[Task requirements]:
Nothing but the lines below from the one that contains "Given: Click the SSD storage row label" through the one that contains "The height and width of the screenshot is (448, 484)." should be retyped, exactly and including both ends. Do not include pictures.

[Data records]:
━━━━━━━━━━
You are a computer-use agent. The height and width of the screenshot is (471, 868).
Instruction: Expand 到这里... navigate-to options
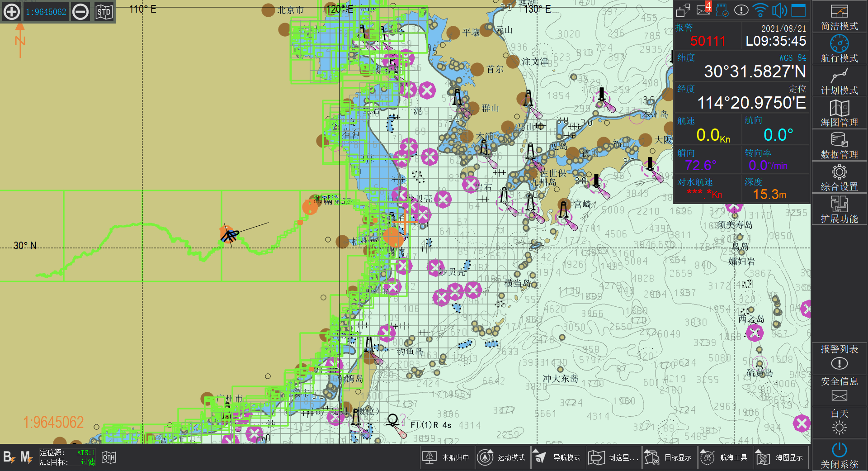pyautogui.click(x=614, y=457)
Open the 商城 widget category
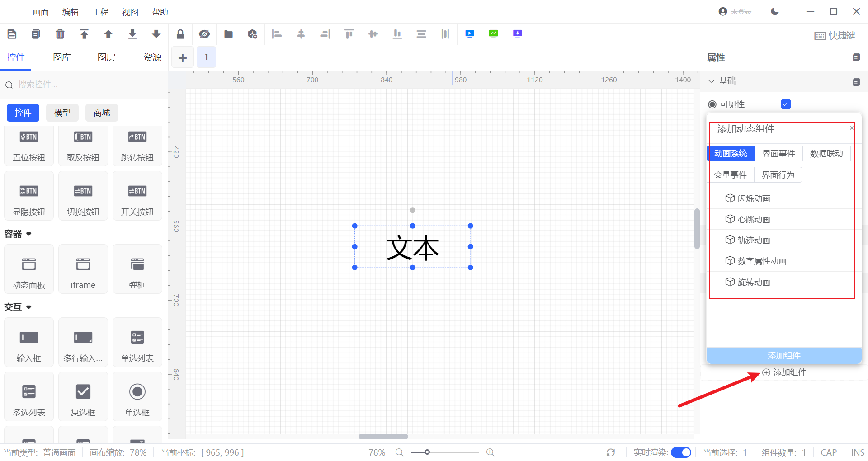This screenshot has width=868, height=461. (102, 113)
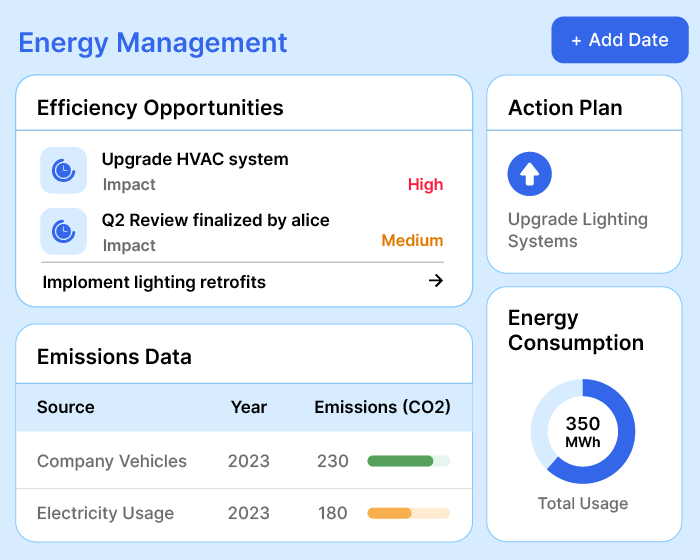The width and height of the screenshot is (700, 560).
Task: Click the Medium impact label
Action: coord(412,240)
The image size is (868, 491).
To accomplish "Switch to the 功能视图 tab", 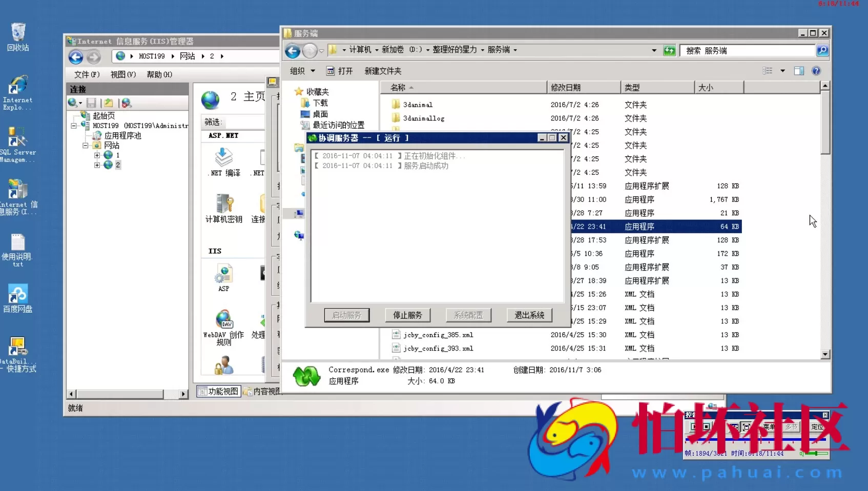I will [x=219, y=391].
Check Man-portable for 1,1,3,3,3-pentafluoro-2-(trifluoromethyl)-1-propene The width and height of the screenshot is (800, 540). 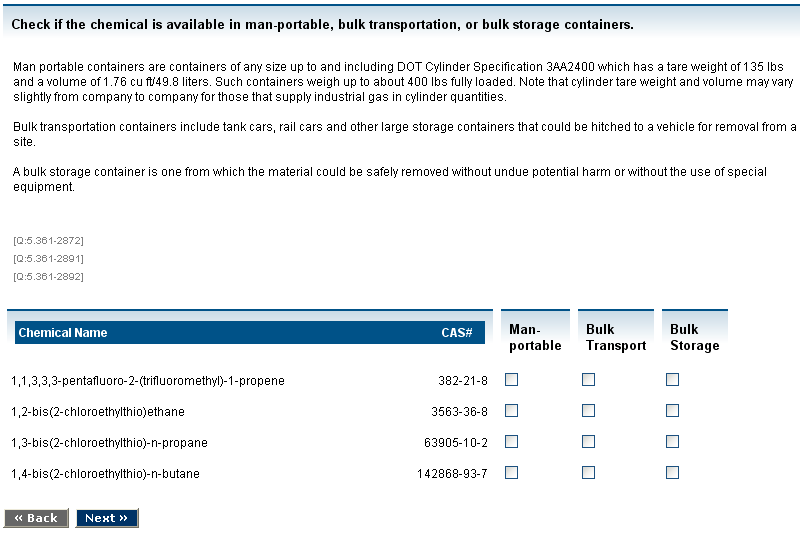pos(511,380)
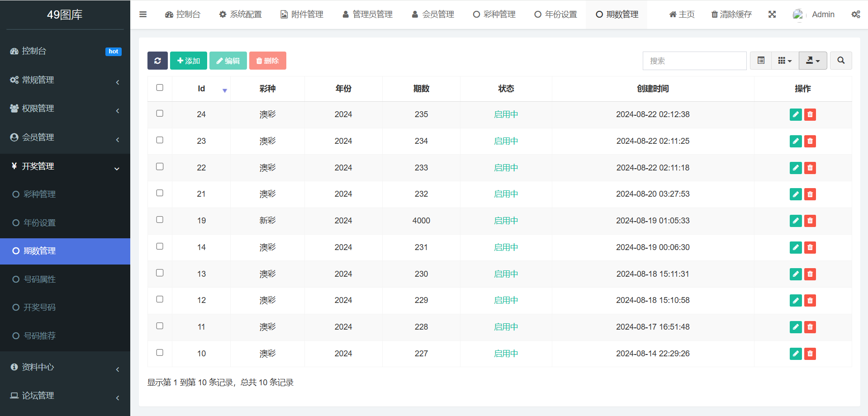
Task: Tick the checkbox for row Id 19
Action: [160, 220]
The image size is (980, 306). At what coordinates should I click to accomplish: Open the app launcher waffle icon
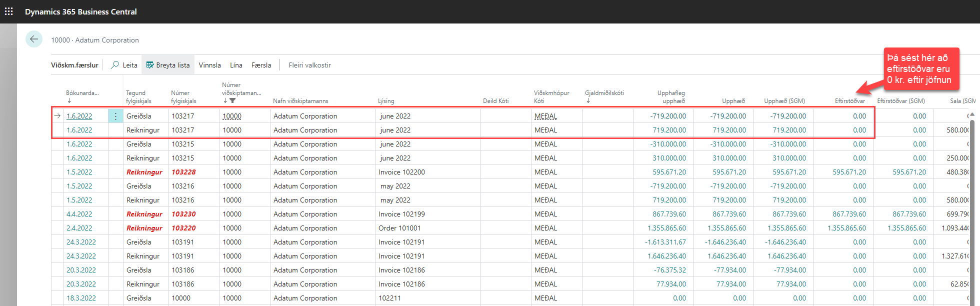(9, 11)
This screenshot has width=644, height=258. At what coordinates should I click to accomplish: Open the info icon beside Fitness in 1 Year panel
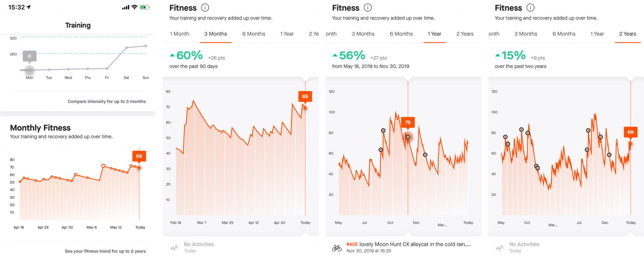tap(368, 7)
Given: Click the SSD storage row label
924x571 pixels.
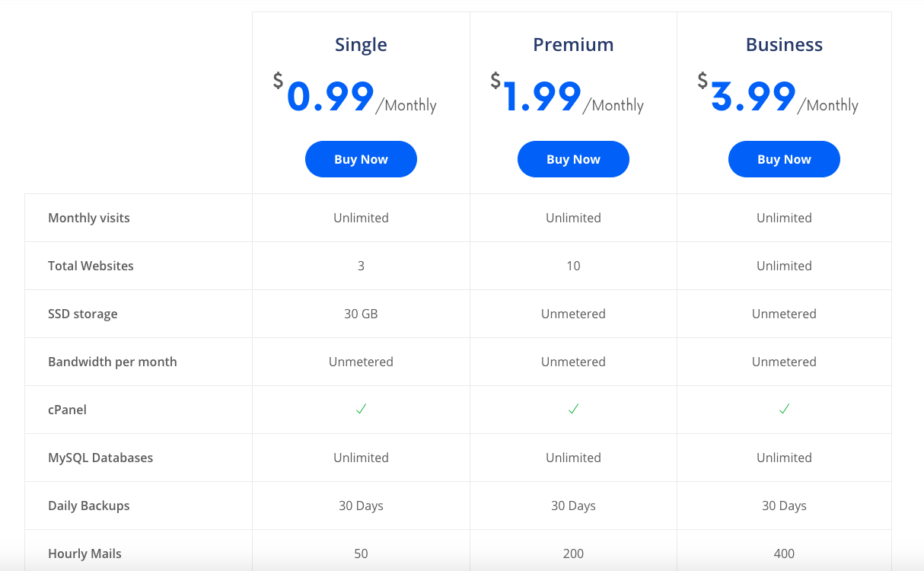Looking at the screenshot, I should [81, 313].

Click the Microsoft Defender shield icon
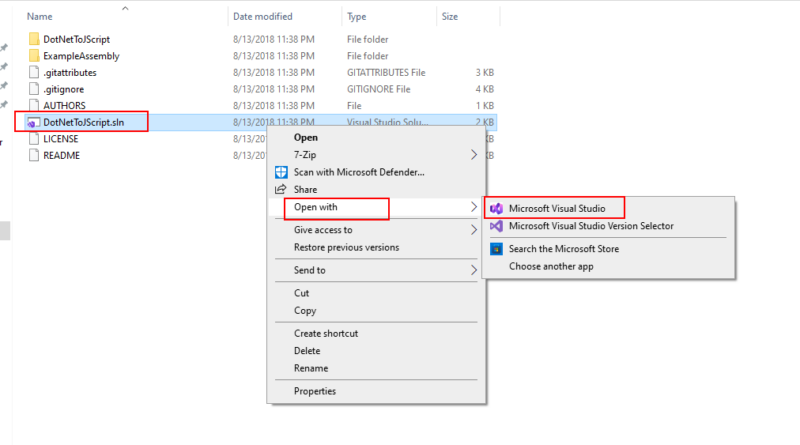(x=281, y=172)
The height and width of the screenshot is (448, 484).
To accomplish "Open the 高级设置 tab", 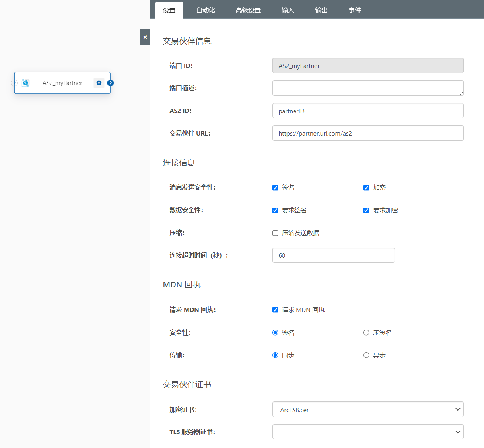I will (248, 10).
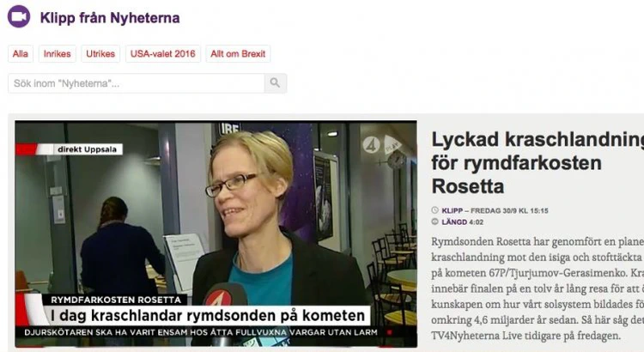Click the RYMDFARKOSTEN ROSETTA caption banner
The width and height of the screenshot is (644, 352).
tap(116, 300)
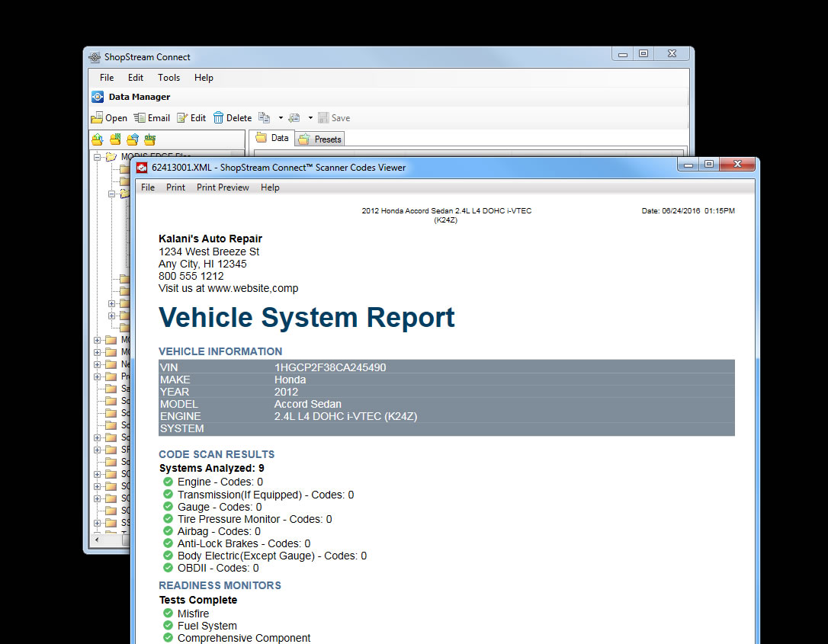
━━━━━━━━━━
[Solution to the problem]:
Given: Click the SSD storage row label
924x571 pixels.
Looking at the screenshot, I should [81, 313].

Click the Microsoft Defender shield icon
(x=281, y=172)
The height and width of the screenshot is (448, 484).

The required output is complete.